For some time Harvest had been struggling with unsolved segmentation faults. I'd like to tell everyone the story of this journey. But first...
What is a segmentation fault?
Segmentation faults, or segfaults as we like to call them, are the errors that happen when a process tries to access memory it cannot physically address. Wait, what? Addressing memory? I thought I was working with Ruby and didn't have to take care of that!?
It turns out the Ruby interpreter itself has bugs (surprise!). Gems that have C extensions must worry about segfaults as well.
What was happening?
A segfault is different from other kinds of errors, because they're so terrible that they kill the process. I mean, if things get so messy in the inside that you're accessing memory you shouldn't, the best you can do is stop doing what you're doing so you don’t make it worse.
When the process dies it is usually not sent to whatever exception tracking software you use.
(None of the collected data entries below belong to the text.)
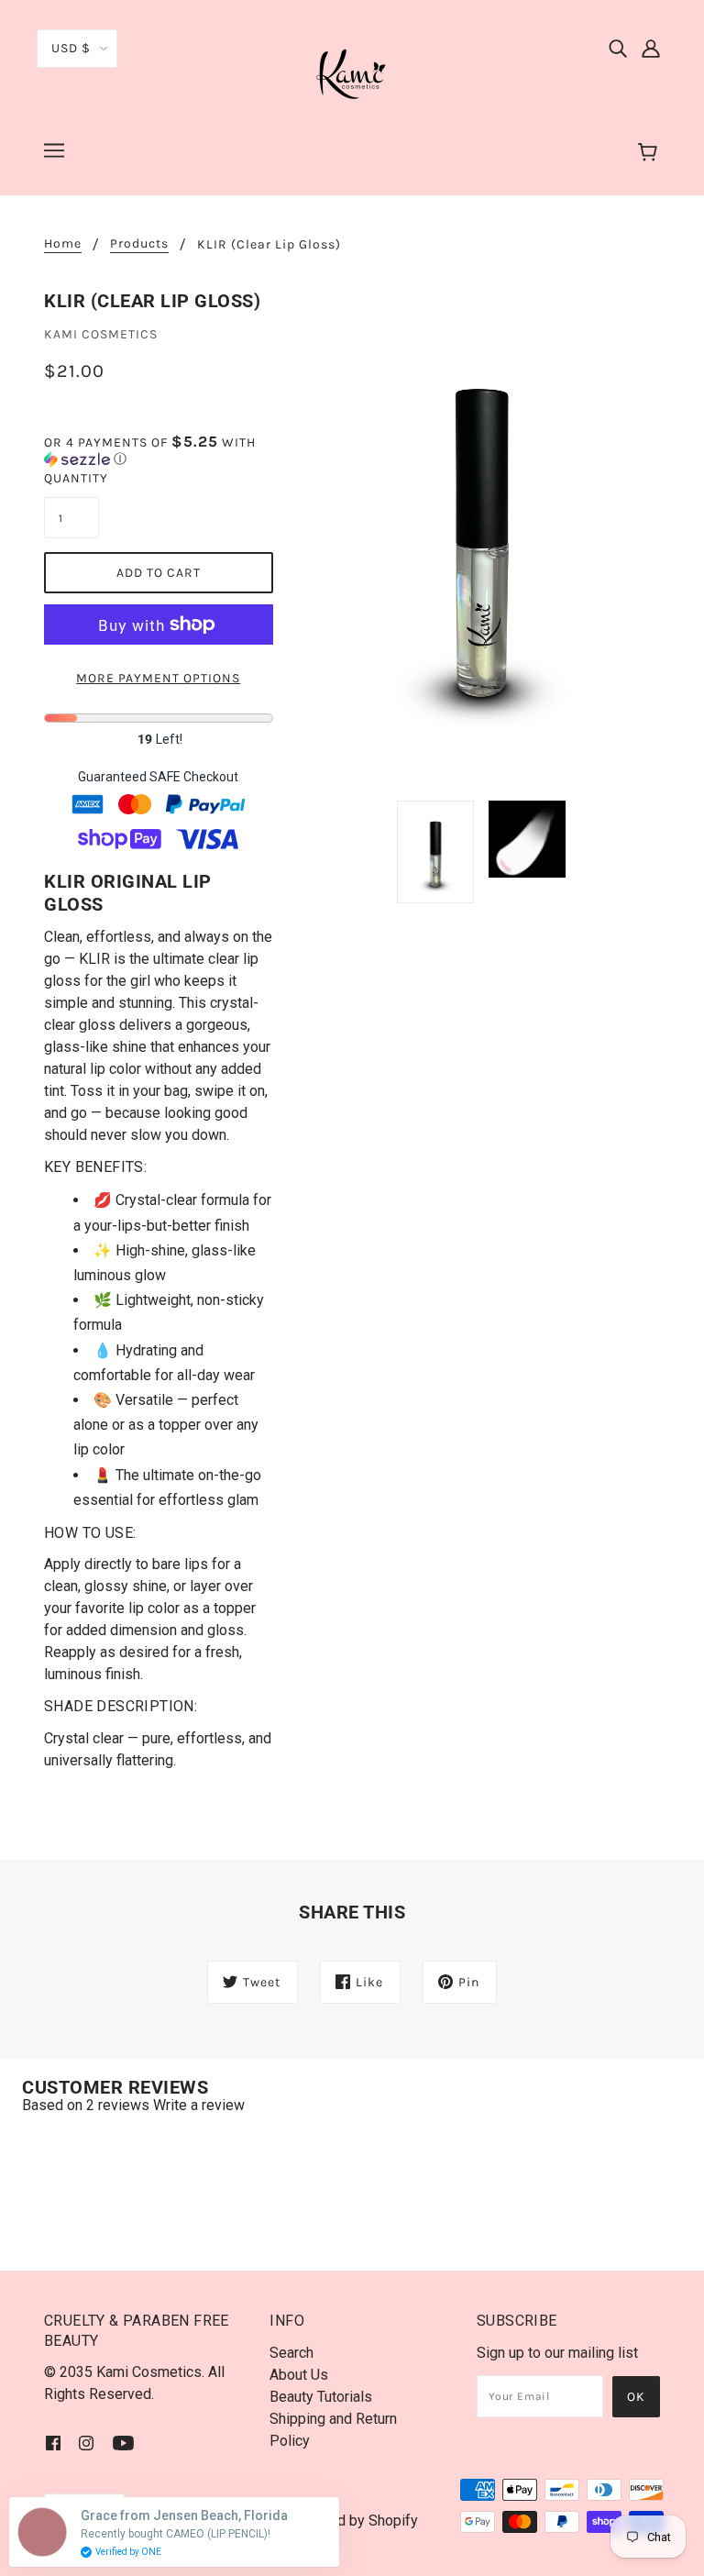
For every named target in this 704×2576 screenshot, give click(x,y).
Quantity (71, 478)
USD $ (71, 48)
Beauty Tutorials (321, 2396)
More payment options (158, 678)
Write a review (199, 2105)
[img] (617, 47)
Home (63, 244)
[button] (158, 451)
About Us (299, 2374)
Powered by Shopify (352, 2520)
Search (292, 2352)
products (139, 244)
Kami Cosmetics (101, 334)
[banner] (352, 72)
In our case, it's Passenger that notices the segfaults and dumps the error that Ruby returns into the passenger logs.
We were aware of the segfaults, but not being on our exception tracker made them very easy to ignore. That is until we started using New Relic and lots of exceptions started happening.
But you said segfaults didn't cause exceptions, they just killed the process? You're right my friend, but let me get to the point.
What we saw on our exception tracker was a lot of exceptions happening within a three-minute period, all crashing on the same line of code in the
newrelic_rpm gem. The first suspicion, of course, was a bug in that gem. We opened a support ticket with New Relic immediately and they started investigating. On our side, we discovered that the errors happened on the same server and, with further debugging, on the same process.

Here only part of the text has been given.